Treatment of patients with vulvar cancer is challenging for gynaecologic oncologists. Owing to the localization in a sensitive area, surgical radicality and the indication for adjuvant treatment have to be balanced with psychosocial aspects to treat patients adequately. Clinical management is therefore highly dependent on the tumour stage. For patients with early-stage disease (FIGO I-II) therapy mainly concentrates on surgery with resection of the primary tumour and staging of the groin lymph nodes. In intermediate-stage vulvar cancer (FIGO III), advanced disease is expressed by affected inguinofemoral lymph nodes bringing radical lymphadenectomy and adjuvant therapy as well as radiation or chemoradiation into the focus of treatment. For locally advanced or metastatic vulvar cancer (FIGO IV) neoadjuvant or definitive chemoradiation has to be considered besides surgery. Owing to the low incidence of the disease, the level of evidence for different treatment modalities is poor. This review therefore puts different recommendations of clinical management in context and highlights the need for future trials.

Adjuvant therapy in node-positive vulvar cancer.

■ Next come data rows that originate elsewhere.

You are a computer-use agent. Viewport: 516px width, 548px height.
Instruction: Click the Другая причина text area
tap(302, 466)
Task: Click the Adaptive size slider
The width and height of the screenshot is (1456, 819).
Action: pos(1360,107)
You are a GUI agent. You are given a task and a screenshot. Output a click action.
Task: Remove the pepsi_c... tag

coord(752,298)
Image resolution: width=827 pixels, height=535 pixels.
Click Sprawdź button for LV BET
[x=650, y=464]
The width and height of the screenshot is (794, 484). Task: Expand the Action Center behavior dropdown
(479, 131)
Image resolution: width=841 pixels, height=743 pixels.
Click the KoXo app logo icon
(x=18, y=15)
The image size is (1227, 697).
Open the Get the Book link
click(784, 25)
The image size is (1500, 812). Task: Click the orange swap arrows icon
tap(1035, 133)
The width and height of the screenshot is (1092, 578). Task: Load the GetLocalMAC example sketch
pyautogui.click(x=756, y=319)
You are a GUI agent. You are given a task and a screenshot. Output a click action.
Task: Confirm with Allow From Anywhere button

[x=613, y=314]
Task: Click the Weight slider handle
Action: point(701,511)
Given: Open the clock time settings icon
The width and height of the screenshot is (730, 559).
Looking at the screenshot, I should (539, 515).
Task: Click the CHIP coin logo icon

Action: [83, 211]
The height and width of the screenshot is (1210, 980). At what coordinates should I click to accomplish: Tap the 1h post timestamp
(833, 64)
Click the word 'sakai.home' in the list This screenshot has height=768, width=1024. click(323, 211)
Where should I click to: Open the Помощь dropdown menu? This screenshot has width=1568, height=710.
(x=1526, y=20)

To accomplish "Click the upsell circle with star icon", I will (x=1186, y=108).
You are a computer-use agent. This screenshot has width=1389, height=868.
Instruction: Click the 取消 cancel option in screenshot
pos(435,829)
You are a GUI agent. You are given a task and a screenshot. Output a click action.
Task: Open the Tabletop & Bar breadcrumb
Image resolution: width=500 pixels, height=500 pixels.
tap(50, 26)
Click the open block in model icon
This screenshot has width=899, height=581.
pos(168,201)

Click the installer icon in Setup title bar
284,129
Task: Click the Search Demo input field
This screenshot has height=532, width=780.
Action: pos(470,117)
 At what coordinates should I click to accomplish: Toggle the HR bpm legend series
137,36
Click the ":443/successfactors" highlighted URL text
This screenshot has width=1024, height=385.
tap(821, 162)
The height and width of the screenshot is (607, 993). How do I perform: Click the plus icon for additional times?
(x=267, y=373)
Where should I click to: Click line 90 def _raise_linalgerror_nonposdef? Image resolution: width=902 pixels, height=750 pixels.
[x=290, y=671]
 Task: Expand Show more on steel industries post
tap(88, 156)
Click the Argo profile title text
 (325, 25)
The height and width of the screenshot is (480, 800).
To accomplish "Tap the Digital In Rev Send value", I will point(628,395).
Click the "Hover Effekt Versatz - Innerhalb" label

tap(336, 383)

Due to an increasing incidence with concurrently decreasing age at onset, vulvar cancer represents a current challenge for gynecologic oncologists. Positive lymph nodes of the groins have been proven to be the most important prognostic factor for affected patients, significantly impairing overall survival. Distinct criteria for indication of adjuvant therapy following primary tumor resection and groin surgery are still under debate. At present, only patients with two or more positive lymph nodes are treated with adjuvant radiotherapy despite growing evidence that patients with only one nodal macrometastasis already have a significantly worse outcome and might benefit from adjuvant treatment. This review discusses existing evidence focusing on different therapeutic approaches and their potential indication in vulvar cancer. Based on the available data the need for future trials is being elaborated.

Clinical management of primary vulvar cancer.

AIMS: Vulvar cancer is a rare disease with increasing incidence over the last decades. Treatment includes surgical, radio- and chemotherapeutical options; however, due to the low incidence of the disease and the lack of randomised trials many questions regarding indication of different treatment approaches remain unanswered. This article discusses the current literature to elaborate recommendations for the management of primary vulvar cancer in clinical routine. METHODS: We reviewed the available literature on treatment of invasive vulvar cancer with emphasis on therapeutic strategies such as surgery and radio/chemotherapy. RESULTS: Surgery of the primary tumour and the groins remain the cornerstone of treatment in vulvar cancer with a strong trend towards a less radical approach in early stage disease. Complete vulvectomy was replaced by radical local excision with plastic reconstruction and the sentinel node technique was implemented to avoid the morbidity of complete groin dissection in node negative patients. In patients with advanced primary disease, treatment decisions are still a challenge. Criteria for the indication and performance of chemo/radiotherapy of the vulva/groins/pelvis are still not fully established and vary between different countries and institutions due to the low level of evidence. Often an individualised therapeutic approach aside from guidelines is necessary to treat these patients adequately. CONCLUSIONS: To enable reasonable treatment decisions and avoid unnecessary morbidity, treatment in specialised centres should be intended at any time. Clinical studies performed by several study groups on an international level are urgently needed to further improve therapy.